Немецкая трагедия - [12]
Справившись немного с собой, Коллонтай заметила:
— Судя по нескольким фразам, которые Карл обронил в последний раз, он был готов к неприятностям.
— Не уверен, сударыня. Слишком уж рано они принялись за расправу. Страна, видите ли, охвачена патриотизмом, показала свое единство, и — обыски… Притом у депутата!
— Вы позволите мне подождать у вас?
— Разумеется. У нас с Карлом если не все, то многое общее. — И, показывая, что о ее делах он знает, спросил: — А в пансионе аресты продолжаются?
— Формально русских выселили. Но мы обязаны каждое утро являться в полицайревир и вымаливать отсрочку еще на день.
— И конечно, комиссар, порядочная скотина, издевается над вами?
— Я бы все, кажется, перенесла, — заметила Коллонтай, — если бы не сын: он совершенно неопытен.
— Сударыня, эту школу проходят все — кто раньше, кто позже. То есть те, у кого в душе потребность бороться.
В разговоре время прошло незаметно, хотя Теодор несколько раз вынимал из кармана часы и тревожно поглядывал на дверь.
Наконец вернулся Карл с усталым лицом и темными кругами под глазами. При виде Коллонтай он неловко усмехнулся:
— Мне назначено, видимо, быть героем многих еще происшествий.
Оба засыпали его вопросами:
— Чем все закончилось? Ушли? Ничего не взяли?
Он усмехнулся снова:
— Найти в квартире левого депутата компрометирующие документы — на это рассчитывать они не могли. Просто это была их визитная карточка, предостережение на будущее.
— И все же решиться на обыск у члена рейхстага… — заметила Коллонтай. — Ведь немцы такие законники.
— Законничество и война, Александра Михаловна, — в его лице мелькнуло что-то покровительственно доброе, словно он поучал неопытную милую девушку, — вещи несовместимые. В Берлине военное положение, так?
— Но вашу неприкосновенность никто же не отменил!
— Мотивировки и оправдание — дело последнее. Им прежде всего надо действовать. Не забывайте: накануне войны я ездил во Францию. Темой моих выступлений была солидарность рабочих всех стран… В досье министерства внутренних дел это есть? Я думаю даже, что яростные мои нападки во фракции против кредитов тоже попали уже в досье… А ты как полагаешь, Тедель?
Теодор, пытливо смотревший на брата, чуть покачнулся на упругих ногах.
— То есть во фракции нашлись добровольные информаторы?
— Ну, утверждать это у меня нет пока оснований.
— Но, милый друг, тут нужна последовательность.
— Вот ее как раз у меня и не осталось, — рассмеялся Либкнехт. И тут же резко, словно с вызовом, пояснил — Я, голосующий за кредиты на войну, — последовательно? Да?! Не сумасшествие разве?
— Не будем сейчас об этом, — мягко остановил его брат. — Лучше расскажи, как они орудовали у тебя?
— Да, Карл, — поддержала его Коллонтай. — Любопытен их почерк.
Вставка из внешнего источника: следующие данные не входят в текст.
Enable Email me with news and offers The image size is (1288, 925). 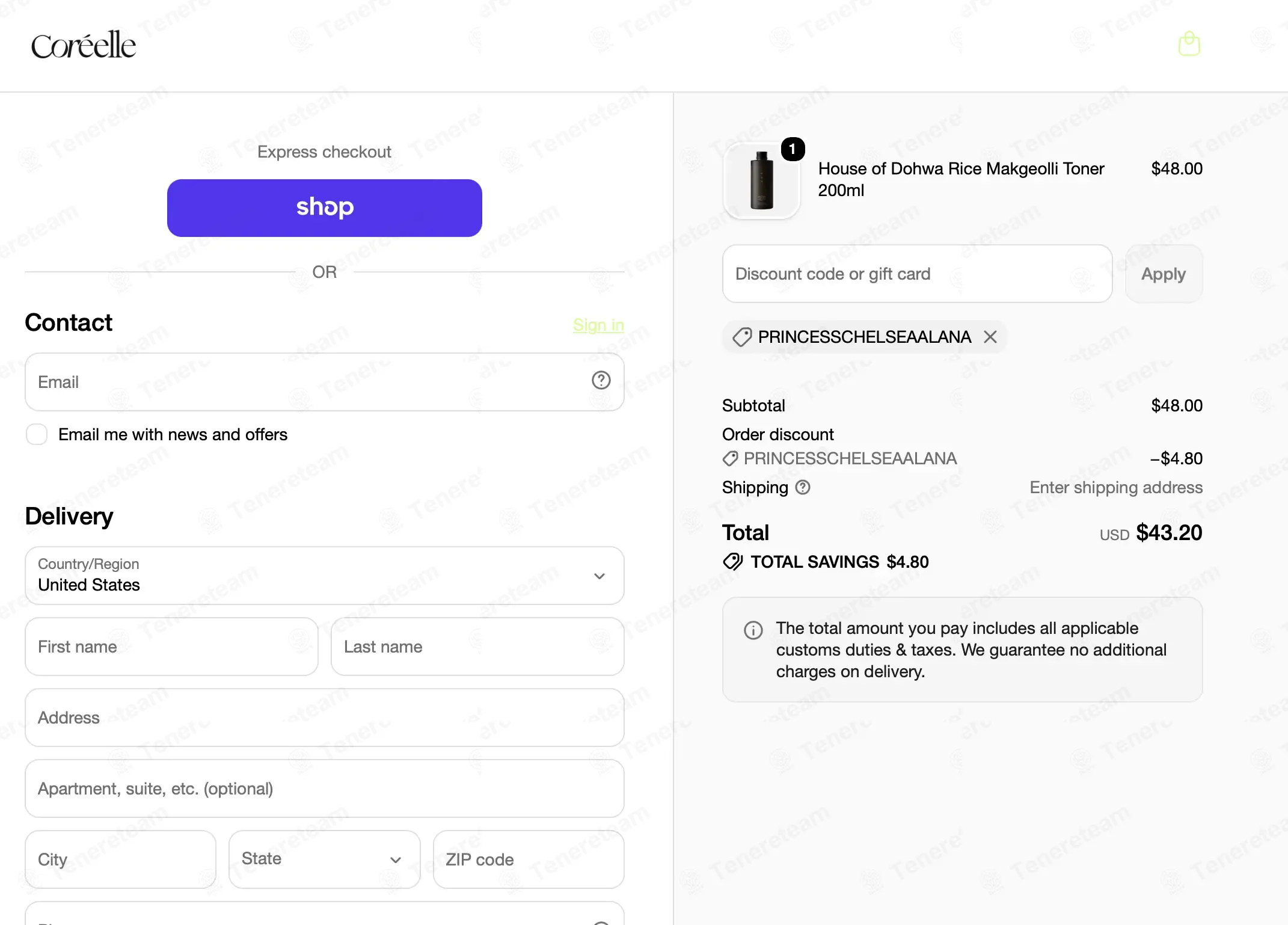click(37, 434)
— Русская революционерка могла бы без труда сама нарисовать такую картину… Ну, пришли с грохотом, с криками — пускай все в округе знают, что в Берлине не шутят. Соне приказали стать лицом к стене и держать руки сзади. Когда начали выбрасывать все из ящиков, она не выдержала было. Тогда тип какой-то приставил к ее виску револьвер.
— А дети как вели себя? — спросил Теодор.
— Гельми запротестовал, но дальше слов «Как вы смеете?!» дело не пошло. Еще хорошо, что руки им не скрутили, просто выгнали из кабинета… Ничего не нашли, но предупреждение сделано: мне как бы предписывают держаться лояльно. Но на нелегальное совещание я все же поеду, так? И на другое и третье совещание — тоже? Словом, начинается совсем особая полоса, это надо понять… А пока что, фрау Коллонтай, займемся вашими делами — ведь у вас ко мне дело?
В тот день он ходил хлопотать за нее в несколько мест: выяснил, в какой лагерь отправляют задержанных русских, где находится лагерь и еще много другого.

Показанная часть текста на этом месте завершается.